I wonder whether the converse is true, say, if $f$ defined on $[a,b]$ is differentiable on $(a,b)$ a.e and $f'$ is integrable, must $f$ have bounded variation?
In fact, I run into such concrete question:
$$
f=x^\alpha \text{sin}\left(\frac{1}{x^\beta}\right) \text{ for $x\in(0,1]$}
$$
and $f(0)=0$.
The hint says that we can prove that when $\alpha > \beta$, $f$ is of bounded variation by showing $f'$ is integrable.
So here comes my question above, is such argument true?
Best Answer
We know, under the conditions in your problem, that the total variation of $f$ is given by $$V_a^b(f)=\int_a^b|f'(x)|dx$$ and since you're given $f'$ integrable then yes: $f$ is of b.v.

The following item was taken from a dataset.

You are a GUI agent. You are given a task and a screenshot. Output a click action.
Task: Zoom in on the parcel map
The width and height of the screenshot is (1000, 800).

Added to the OP's request:
1) Under the condition of your question, in any subinterval $\,[\alpha,\beta]\subset [a,b]\,$, we have that for some $\,c\in (\alpha,\beta)\,,\,f(\beta)-f(\alpha)=f'(c)(\beta-\alpha)$
2) If $\,\mathcal P:=\{a=x_1<x_2<...<x_{n_p}=b\}\,$ is a partition of $\,[a,b]\,$, then the total variation of $f$ on this interval is defined to be $$V_a^b(f):=\sup_{\mathcal P}\sum_{k=1}^{n_p-1}\left|f(x_{i+1}-f(x_i)\right|$$
3) Can you see now from where the integral of $f'$ comes?